Sobre o projeto “Cimento Social”, do senador Marcelo Crivella e do fautor Jose Alencar, vice-presidente da República, ambos do mesmo partido político, o jornalista Merval Pereira, na sua coluna de hoje no O Globo, bem frisou que houve “ uso político do Exército para apoiar um projeto assistencialista do candidato a prefeito do Rio de Janeiro”.


Aliás e à luz de outras carências mais urgentes, que colocou o Exército como mestre de obras, na reforma de fachadas e de telhados.


Por outro lado, ficou bastante claro, pelos depoimentos de três dos militares arquitetos da tragédia ( tenente, sargento e soldado ), que todos atuaram com dolo, no mínimo eventual.


Pelo código Penal, aquele que priva de liberdade três vítimas insuspeitas de ligação com o crime organizado e as entrega para uma violenta facção de traficantes de morro rival, assume o risco do resultado morte.


Portanto, estamos, pelas provas colhidas até agora, diante de co-autoria em crimes de homicídios pluri-qualificados.


Os irresponsáveis e covardes militares, no caso, deverão ser julgados pela Justiça-comum e não pela Militar.
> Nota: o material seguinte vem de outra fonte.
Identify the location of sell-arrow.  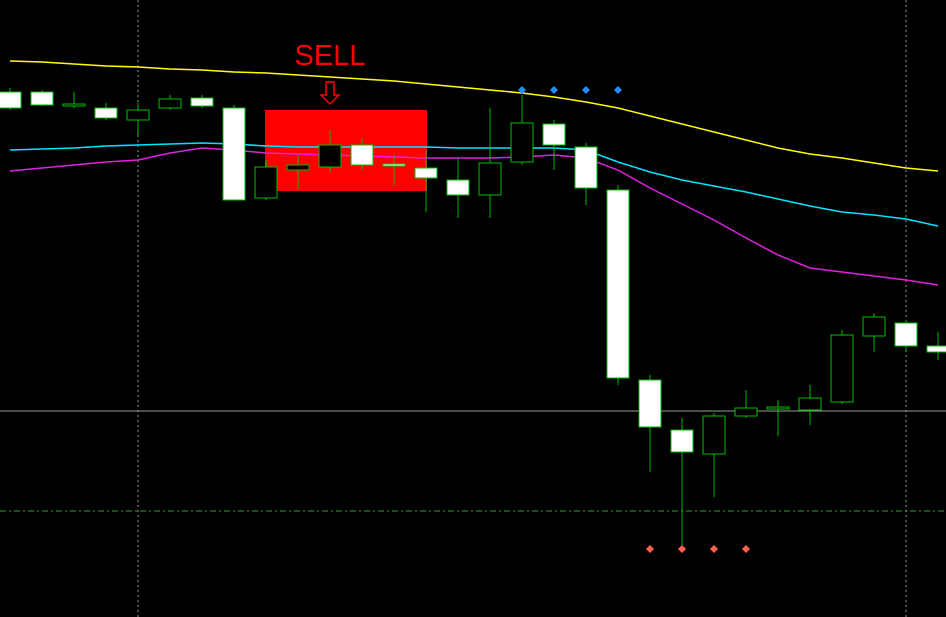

Para evitar corporativismos, a legislação brasileira estabeleceu, claramente, a competência da Justiça comum (não militar), para processar e julgar, pelo Tribunal do Júri, esse tipo de crime, contra os três civis.


Não se trata de crime de natureza militar. Mas, crimes de militares envolvidos em ato de represália contra moradores civis da favela da Providência.


Infelizmente, o Exército brasileiro foi jogado numa aventura política, pelo vice-presidente e então ministro Jose de Alencar, com o “nihil obstat” do comandante supremo da Força, ou seja, o presidente Lula.


Militares preparados para teatros de guerra, formados para atacar o inimigo, não podem, como regra constitucional, serem chamados para colocar esparadrapo em tecido social esgarçado.


PANO RÁPIDO. Caiu uma nova máscara, a encobrir manobras, como já aconteceu com a máscara da empulhação, no caso Varig.


Vale lembrar que nos projetos sociais, o governo federal tem como linha a terceirização de ações mediante o envolvimento de organizações não governamentais (ONGs) e não o Exército.


Na tragédia começada no morro da Providência, chamou-se o Exército para Crivella montar um curral eleitoral. Talvez, o bispo (--amigo de Lula, que afirmou não poder apoiar o candidato do Partido dos Trabalhadores à prefeitura do Rio em razão da sua amizade a Crivella--) tenha invejado o curral do Álvaro Lins, ex-chefe de polícia da família Garotinho.